(Collected data)
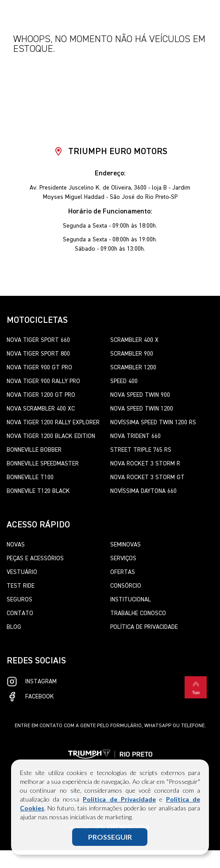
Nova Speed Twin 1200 (142, 409)
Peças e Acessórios (35, 558)
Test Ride (20, 586)
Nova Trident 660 (135, 436)
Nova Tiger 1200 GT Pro (41, 395)
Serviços (123, 558)
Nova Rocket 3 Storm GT (147, 477)
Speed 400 (124, 381)
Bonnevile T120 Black (38, 491)
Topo (196, 687)
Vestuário (22, 572)
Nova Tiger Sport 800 (38, 354)
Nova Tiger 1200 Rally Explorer (53, 422)
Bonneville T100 (30, 477)
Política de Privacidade (119, 799)
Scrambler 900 (131, 354)
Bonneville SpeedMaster (42, 464)
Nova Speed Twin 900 (140, 395)
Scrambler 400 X (134, 340)
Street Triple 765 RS (141, 450)
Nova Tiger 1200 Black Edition (51, 436)
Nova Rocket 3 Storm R (145, 464)
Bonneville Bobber (34, 450)
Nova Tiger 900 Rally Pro (43, 381)
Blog (14, 627)
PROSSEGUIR (110, 837)
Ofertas (123, 572)
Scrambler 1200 (133, 368)
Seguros (19, 600)
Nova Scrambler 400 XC (41, 409)
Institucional (131, 600)
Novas (15, 545)
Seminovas (125, 545)
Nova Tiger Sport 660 (38, 340)
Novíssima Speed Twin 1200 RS (153, 422)
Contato (20, 613)
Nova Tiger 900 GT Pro (39, 368)
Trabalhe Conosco (138, 613)
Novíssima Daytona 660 (143, 491)
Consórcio (126, 586)
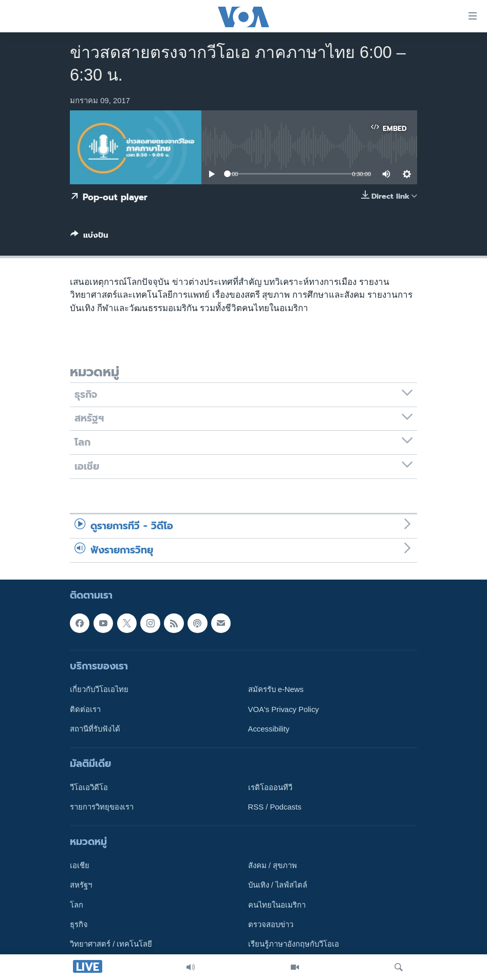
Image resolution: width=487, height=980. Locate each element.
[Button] (89, 237)
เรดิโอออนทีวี (270, 787)
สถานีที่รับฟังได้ (95, 729)
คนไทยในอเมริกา (277, 905)
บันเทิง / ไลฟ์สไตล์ (277, 885)
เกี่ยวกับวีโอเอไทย (99, 689)
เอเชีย (80, 866)
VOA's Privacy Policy (284, 709)
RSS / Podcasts (275, 807)
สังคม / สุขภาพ (272, 866)
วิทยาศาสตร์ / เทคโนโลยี (111, 944)
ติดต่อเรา (85, 709)
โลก (77, 905)
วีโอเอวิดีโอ (89, 787)
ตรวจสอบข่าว (271, 925)
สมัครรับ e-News (276, 689)
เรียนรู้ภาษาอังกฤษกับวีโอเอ (293, 944)
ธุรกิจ (79, 925)
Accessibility (269, 729)
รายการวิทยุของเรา (102, 807)
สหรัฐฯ (81, 885)
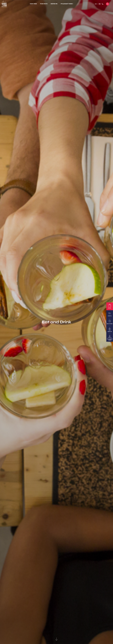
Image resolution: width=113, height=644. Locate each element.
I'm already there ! (67, 4)
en (96, 4)
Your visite (44, 4)
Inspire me (54, 4)
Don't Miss (33, 4)
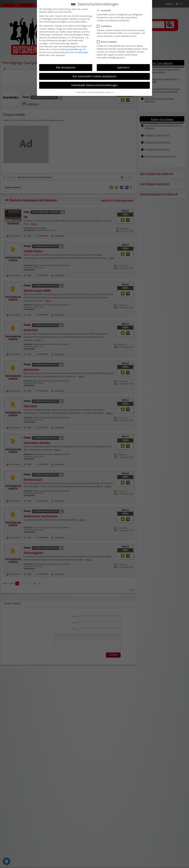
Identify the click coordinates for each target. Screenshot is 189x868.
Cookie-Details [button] (81, 92)
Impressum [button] (109, 92)
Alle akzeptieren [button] (66, 67)
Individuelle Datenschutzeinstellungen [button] (94, 85)
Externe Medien (108, 41)
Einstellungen (82, 52)
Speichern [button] (123, 67)
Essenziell (105, 10)
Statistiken (105, 26)
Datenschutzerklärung (71, 49)
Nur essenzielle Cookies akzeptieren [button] (94, 76)
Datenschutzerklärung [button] (96, 92)
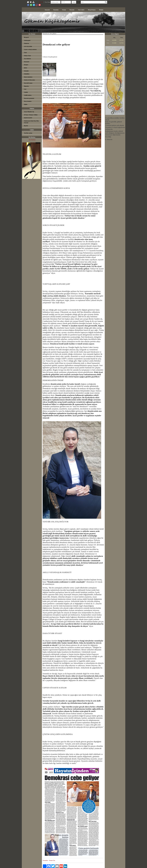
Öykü (25, 53)
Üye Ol (41, 2)
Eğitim (26, 104)
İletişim (101, 10)
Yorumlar (45, 860)
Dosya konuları (28, 101)
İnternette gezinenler (29, 98)
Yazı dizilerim (27, 59)
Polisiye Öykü (27, 56)
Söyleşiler (26, 71)
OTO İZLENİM (28, 46)
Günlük (26, 92)
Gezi (25, 89)
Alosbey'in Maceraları (29, 80)
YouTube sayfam (28, 133)
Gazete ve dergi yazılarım (30, 50)
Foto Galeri (81, 10)
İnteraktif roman (28, 83)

▸ **WHAT YOU SHOULD DO**
Write out every one of the rows above character for character, leaving out the pictures.

▸ **FULL SOLUTION**
Nova Speed Twin 1200 (142, 409)
Peças e Acessórios (35, 558)
Test Ride (20, 586)
Nova Trident 660 (135, 436)
Nova Tiger 1200 GT Pro (41, 395)
Serviços (123, 558)
Nova Rocket 3 Storm GT (147, 477)
Speed 400 (124, 381)
Bonnevile T120 Black (38, 491)
Topo (196, 687)
Vestuário (22, 572)
Nova Tiger Sport 800 (38, 354)
Nova Tiger 1200 Rally Explorer (53, 422)
Bonneville T100 (30, 477)
Política de Privacidade (119, 799)
Scrambler 900 (131, 354)
Bonneville SpeedMaster (42, 464)
Nova Speed Twin 900 (140, 395)
Scrambler 400 X (134, 340)
Street Triple 765 RS (141, 450)
Nova Tiger 1200 Black Edition (51, 436)
Nova Rocket 3 Storm R (145, 464)
Bonneville Bobber (34, 450)
Nova Tiger 900 Rally Pro (43, 381)
Blog (14, 627)
PROSSEGUIR (110, 837)
Ofertas (123, 572)
Scrambler 1200 (133, 368)
Seguros (19, 600)
Nova Scrambler 400 XC (41, 409)
Institucional (131, 600)
Novas (15, 545)
Seminovas (125, 545)
Nova Tiger Sport 660 (38, 340)
Novíssima Speed Twin 1200 RS (153, 422)
Contato (20, 613)
Nova Tiger 900 GT Pro (39, 368)
Trabalhe Conosco (138, 613)
Novíssima Daytona 660 (143, 491)
Consórcio (126, 586)
Image resolution: width=487, height=980. Locate each element.
[Button] (89, 237)
เรดิโอออนทีวี (270, 787)
สถานีที่รับฟังได้ (95, 729)
คนไทยในอเมริกา (277, 905)
บันเทิง / ไลฟ์สไตล์ (277, 885)
เกี่ยวกับวีโอเอไทย (99, 689)
เอเชีย (80, 866)
VOA's Privacy Policy (284, 709)
RSS / Podcasts (275, 807)
สังคม / สุขภาพ (272, 866)
วิทยาศาสตร์ / เทคโนโลยี (111, 944)
ติดต่อเรา (85, 709)
โลก (77, 905)
วีโอเอวิดีโอ (89, 787)
ตรวจสอบข่าว (271, 925)
สมัครรับ e-News (276, 689)
เรียนรู้ภาษาอังกฤษกับวีโอเอ (293, 944)
ธุรกิจ (79, 925)
Accessibility (269, 729)
รายการวิทยุของเรา (102, 807)
สหรัฐฯ (81, 885)
Image resolution: width=113, height=644. Locate each element.
I'm already there ! (67, 4)
en (96, 4)
Your visite (44, 4)
Inspire me (54, 4)
Don't Miss (33, 4)
Identify the click coordinates for each target. Screenshot is 189x868.
Cookie-Details [button] (81, 92)
Impressum [button] (109, 92)
Alle akzeptieren [button] (66, 67)
Individuelle Datenschutzeinstellungen [button] (94, 85)
Externe Medien (108, 41)
Einstellungen (82, 52)
Speichern [button] (123, 67)
Essenziell (105, 10)
Statistiken (105, 26)
Datenschutzerklärung (71, 49)
Nur essenzielle Cookies akzeptieren [button] (94, 76)
Datenschutzerklärung [button] (96, 92)
Öykü (25, 53)
Üye Ol (41, 2)
Eğitim (26, 104)
İletişim (101, 10)
Yorumlar (45, 860)
Dosya konuları (28, 101)
İnternette gezinenler (29, 98)
Yazı dizilerim (27, 59)
Polisiye Öykü (27, 56)
Söyleşiler (26, 71)
OTO İZLENİM (28, 46)
Günlük (26, 92)
Gezi (25, 89)
Alosbey'in Maceraları (29, 80)
YouTube sayfam (28, 133)
Gazete ve dergi yazılarım (30, 50)
Foto Galeri (81, 10)
İnteraktif roman (28, 83)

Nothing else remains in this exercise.